En muchos casos lo que está ocurriendo no es solo enamoramiento, sino idealización en la relación. Las primeras etapas de una relación suelen estar llenas de intensidad emocional. Todo parece fluir con facilidad, la conexión se siente especial y la otra persona puede llegar a percibirse casi como alguien perfecto.
La idealización es un proceso psicológico muy común al inicio de los vínculos afectivos. No significa que la relación sea falsa o que los sentimientos no sean reales, pero sí implica que la percepción que tenemos del otro está influida por nuestras expectativas, deseos y necesidades emocionales.
Comprender este fenómeno puede ayudarnos a entender por qué muchas relaciones comienzan con tanta intensidad y, al mismo tiempo, por qué algunas se enfrentan después a momentos de decepción o confusión.
¿Qué es la idealización en una relación?
La idealización en las primeras etapas de una relación ocurre cuando tendemos a percibir a la otra persona de forma exageradamente positiva, minimizando o ignorando aspectos más complejos o realistas de su personalidad.
No se trata de mentirse a uno mismo de forma consciente. Es un proceso natural que ocurre cuando el vínculo todavía está formándose y la información que tenemos sobre el otro es limitada.
En este contexto, el cerebro tiende a completar los espacios vacíos con interpretaciones positivas.
La otra persona puede convertirse entonces en alguien que parece cumplir perfectamente con nuestras expectativas emocionales: comprensivo, atento, interesante, compatible y profundamente conectado con nosotros.
Este fenómeno forma parte, en parte, de la fase inicial del enamoramiento, donde intervienen procesos biológicos y emocionales que intensifican la percepción positiva del vínculo.
Por qué idealizamos al inicio de una relación
Existen varias razones psicológicas que explican la idealización en una relación.
Por un lado, cuando conocemos a alguien que nos genera interés emocional, el cerebro libera neurotransmisores asociados al placer y la motivación, como la dopamina. Esto intensifica la atención hacia esa persona y favorece una percepción más positiva de sus características.
Por otro lado, también influyen nuestras propias necesidades emocionales. En muchas ocasiones, no solo vemos al otro tal y como es, sino también como nos gustaría que fuera.
Aquí entran en juego factores como:
- experiencias afectivas previas
- expectativas sobre las relaciones
- necesidades de conexión o validación
- estilos de apego
Cuando alguien encaja con una imagen interna de lo que buscamos en una pareja, es más fácil proyectar cualidades que quizá todavía no conocemos realmente.
El paso de la idealización a la realidad
Con el tiempo, a medida que la relación avanza y las personas se conocen mejor, la idealización suele disminuir de forma natural.
Esto no significa necesariamente que la relación vaya mal.

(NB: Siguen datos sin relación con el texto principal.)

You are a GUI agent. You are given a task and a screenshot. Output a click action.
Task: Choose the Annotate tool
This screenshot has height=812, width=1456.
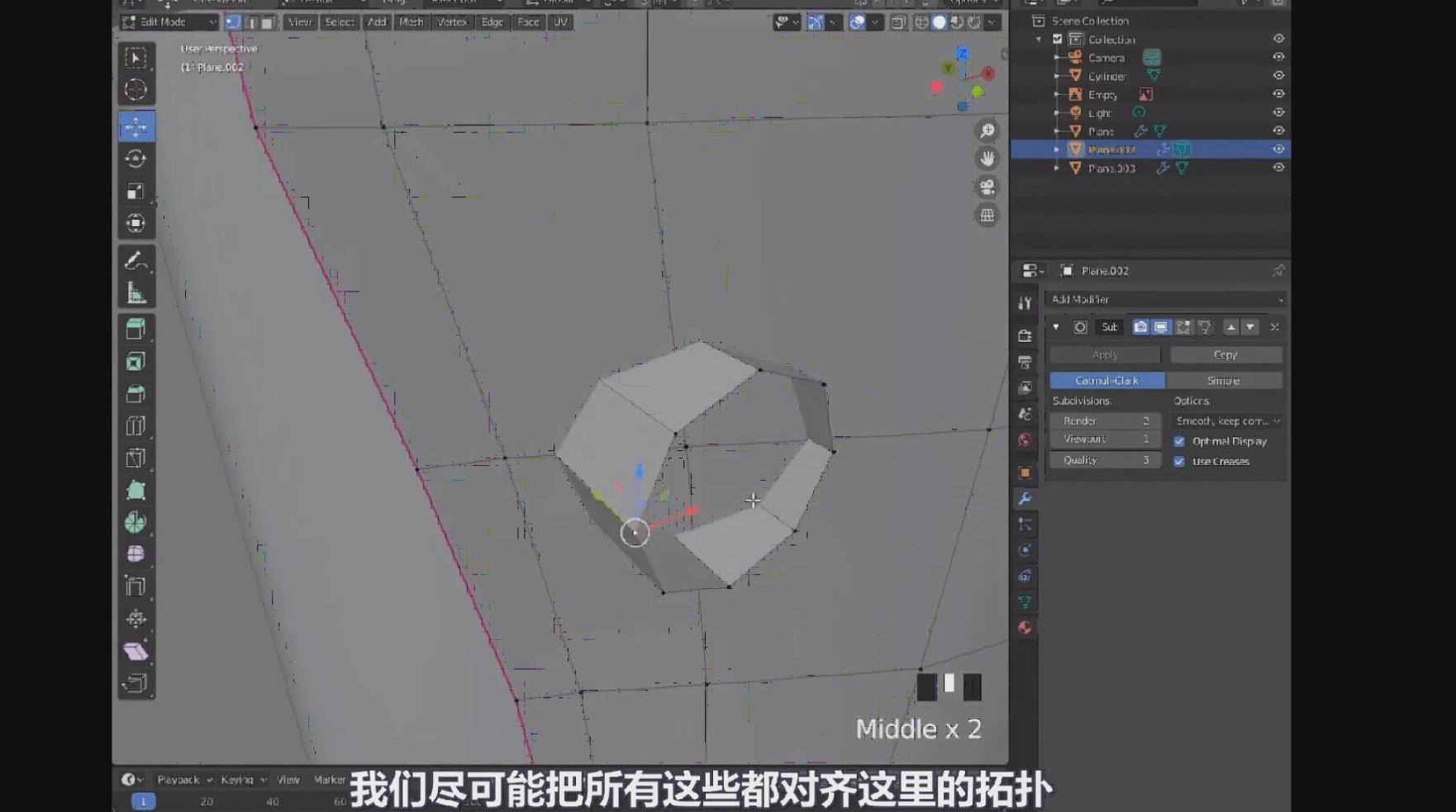(x=136, y=261)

De hecho, es una fase necesaria para que el vínculo evolucione hacia una forma más realista y profunda.
En esta etapa empiezan a aparecer diferencias, límites personales, formas distintas de pensar o de gestionar los conflictos.
Para algunas parejas este momento se convierte en una oportunidad para construir una relación más auténtica. Para otras puede generar frustración o sensación de decepción, especialmente si las expectativas iniciales eran muy elevadas.
Cuando la relación estaba sostenida principalmente por la idealización, el contraste con la realidad puede resultar más difícil de gestionar.
Cuando la idealización se convierte en un problema
La idealización en una relación no siempre es negativa. En pequeñas dosis puede favorecer el acercamiento emocional y la ilusión inicial.
Sin embargo, puede convertirse en un problema cuando impide ver señales importantes o dificulta reconocer dinámicas poco saludables.
Por ejemplo, cuando una persona:
- justifica comportamientos que le generan malestar
- minimiza señales de incompatibilidad
- mantiene expectativas poco realistas sobre el otro
- siente que la relación depende de mantener una imagen idealizada
En estos casos, la idealización puede impedir que la relación se desarrolle de forma equilibrada.
Construir vínculos más realistas
Las relaciones saludables no se basan en encontrar a alguien perfecto, sino en construir un vínculo donde ambas personas puedan mostrarse tal y como son.
Esto implica aceptar que en cualquier relación existirán diferencias, momentos de duda o situaciones incómodas. Lejos de ser una señal de fracaso, estos aspectos forman parte del proceso natural de conocer verdaderamente a alguien.
Pasar de la idealización a una visión más realista del otro no significa perder el interés o el cariño. En muchos casos significa empezar a construir una relación más auténtica.